Hamilton bacchetta Vettel: “In carriera ha battuto solo Webber e Raikkonen”

Pubblicato il autore: Antonio Paradiso

hamilton sochi

Continuano le polemiche nel mondo della Formula 1 e al centro del tutto c’è sempre Lewis Hamilton. Questa volta però il bersaglio è Sebastian Vettel, che secondo Hamilton in carriera ha battuto piloti per così dire troppo “maturi”. Il pilota anglo-caraibico ha rilasciato un’intervista al quotidiano tedesco “Sport Bild” in cui ha rimarcato il fatto che in carriera ha battuto Fernando Alonso, all’epoca della loro poco felice convivenza all’interno del box McLaren, mentre Vettel ha battuto compagni di squadra come Webber e Raikkonen che stando alle parole dell’inglese non erano al suo livello.

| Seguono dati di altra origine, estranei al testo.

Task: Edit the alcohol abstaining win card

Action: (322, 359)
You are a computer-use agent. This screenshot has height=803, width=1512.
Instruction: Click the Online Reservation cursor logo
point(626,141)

Queste le sue dichiarazioni: “Stimo tantissimo Sebastian, anche se ritengo che sia duro stabilire il suo reale valore, dato che nelle scuderie per cui ha corso si è confrontato con Webber, che in tutta sincerità non è al suo livello, e con Raikkonen, un pilota che ormai ha non è più quello di inizio carriera“. Sicuramente delle parole al veleno, soprattutto perché oltre a scagliasi contro Vettel, il buon Hamilton in maniera indiretta, ha fatto intendere che Webber e Raikkonen sono stati dei piloti non certo di fama mondiale. Per carità, ognuno ha la sua opinione, però bisogna dire che Kimi un mondiale l’ha vinto, alla guida della Ferrari, e molto probabilmente ne avrebbe vinto anche un altro, con la McLaren nel 2005, peccato però che quell’anno la vettura di Woking si rompeva quasi ad ogni soffio di vento. Infine, nel prosieguo dell’intervista, Hamilton ha detto che, a differenza del tedesco della Ferrari, è stato capace di tener botta e di riuscire anche a sconfiggere Fernando Alonso, suo compagno di squadra e campione del mondo in carica nell’anno del debutto di Hamilton in Formula 1: “Vettel non ha mai avuto un compagno del livello di Fernando, io invece sì e inoltre sono riuscito anche a batterlo”. Sicuramente nell’ultimo periodo Lewis sta facendo uscite a vuoto e pensiamo che sia arrivata l’ora di smetterla, anche perché come ripetiamo spesso il vero campione si vede anche fuori dalla pista.